==============================================================================================
RAHUL'S ML BLOG -- notes on machine learning, worked out by hand est. 2026
==============================================================================================
home | about | archive | glossary | contact
----------------------------------------------------------------------------------------------
APPENDIX . LSTM FROM PENCIL
Built From Nothing, One Number at a Time
Posted: 2026-06-14 . Author: Rahul Rai . Tags: lstm, rnn, sequence-models, by-hand
============================================================================================
PATH . APPENDIX -- LSTM From Pencil (standalone; needs no other page)
Goal: read a movie review -- plain words -- and stamp it liked (1) or not (0). Kit: a
pencil, graph paper, a few coat pockets. No computer, at any point.
How to read this page. Nothing is named before a number builds it. Every time a term first
shows up, a calculation right above it earned it. At each ">> YOUR TURN", cover everything
below that line, do it on your own paper, THEN look. If your answer fights a "WRONG TURN"
box, sit with that clash before reading on -- a clash you feel once you never forget.
We build a clerk, then words as numbers, then watch order force a memory, then a one-memory
reader and watch it FORGET, then a two-memory reader that does not. That last reader carries
a name only at its very end: LSTM.
## One Axiom: What a Clerk Does
A clerk does one job. Take some numbers in. Multiply each by a frozen dial. Add results.
Add one more fixed number, a nudge. Emit a single number out. That is all a clerk can do.
in dial add nudge out
a --------->[ x p ]\
>------( + )-----[ + b ]----> one number
c --------->[ x q ]/
Out = a*p + c*q + b. Dials p, q and nudge b stay frozen while reading; they change only
between training runs, which this page never does. Everything past here is clerks, nothing
more.
>> YOUR TURN
Dials p = 2, q = -1, nudge b = 3. Inputs a = 4, c = 5. Out?
check: 2*4 + (-1)*5 + 3 = 8 - 5 + 3 = 6.
## Words Are Not Numbers, So Hand Each Word a Row
A clerk multiplies numbers. Word "boring" is not a number. So before any clerk runs, swap
each word for a fixed row of numbers, copied off a word-book -- one page per word:
"not" --look up--> page 4017
[ 0.0 , 0.9 , -0.2 ] <- a row of numbers
Why a ROW and not a single number? Test word "not". On its own it leans neither liked nor
not -- its whole job is to FLIP whatever word comes next. A single number must pick one duty:
it can say "lean +0.3" OR "I am a flipper", never both. Two duties need two slots. So a word
gets several slots. This page uses 3 slots to fit a line; a real desk uses 32. Width is a
pick, not a law.
one number per word: can hold "lean", OR "flipper" -- not both (too thin)
a row of slots: slot1 = lean, slot2 = flipper, slot3 = ... (room for both)

Direction
Copy out the LSTM page again, everything from "## Words Are" down to "(room for both)", but swap the word "flipper" for "reverser".

Records shown
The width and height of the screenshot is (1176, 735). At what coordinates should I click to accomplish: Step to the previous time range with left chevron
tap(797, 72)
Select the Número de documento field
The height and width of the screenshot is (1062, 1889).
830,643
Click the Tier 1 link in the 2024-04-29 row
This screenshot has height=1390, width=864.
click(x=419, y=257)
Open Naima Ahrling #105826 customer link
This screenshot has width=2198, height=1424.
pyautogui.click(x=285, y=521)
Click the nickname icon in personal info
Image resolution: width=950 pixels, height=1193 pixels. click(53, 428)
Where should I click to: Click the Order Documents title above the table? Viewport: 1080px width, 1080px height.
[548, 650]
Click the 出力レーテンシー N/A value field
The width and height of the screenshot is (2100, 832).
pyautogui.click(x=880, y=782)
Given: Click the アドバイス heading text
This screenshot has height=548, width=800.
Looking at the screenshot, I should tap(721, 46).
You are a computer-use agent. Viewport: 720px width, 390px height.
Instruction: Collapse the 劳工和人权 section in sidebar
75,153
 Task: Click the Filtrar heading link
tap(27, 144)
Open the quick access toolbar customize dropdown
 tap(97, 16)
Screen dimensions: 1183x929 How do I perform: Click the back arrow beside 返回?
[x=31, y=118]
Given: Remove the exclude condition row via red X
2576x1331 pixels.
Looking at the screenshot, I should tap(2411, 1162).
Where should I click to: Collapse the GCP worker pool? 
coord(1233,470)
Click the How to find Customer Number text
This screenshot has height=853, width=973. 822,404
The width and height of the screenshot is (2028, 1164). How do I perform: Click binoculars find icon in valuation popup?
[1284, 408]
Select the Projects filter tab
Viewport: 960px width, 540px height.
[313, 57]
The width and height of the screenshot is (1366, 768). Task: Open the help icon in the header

Result for this task
## Words Are Not Numbers, So Hand Each Word a Row
A clerk multiplies numbers. Word "boring" is not a number. So before any clerk runs, swap
each word for a fixed row of numbers, copied off a word-book -- one page per word:
"not" --look up--> page 4017
[ 0.0 , 0.9 , -0.2 ] <- a row of numbers
Why a ROW and not a single number? Test word "not". On its own it leans neither liked nor
not -- its whole job is to FLIP whatever word comes next. A single number must pick one duty:
it can say "lean +0.3" OR "I am a reverser", never both. Two duties need two slots. So a word
gets several slots. This page uses 3 slots to fit a line; a real desk uses 32. Width is a
pick, not a law.
one number per word: can hold "lean", OR "reverser" -- not both (too thin)
a row of slots: slot1 = lean, slot2 = reverser, slot3 = ... (room for both)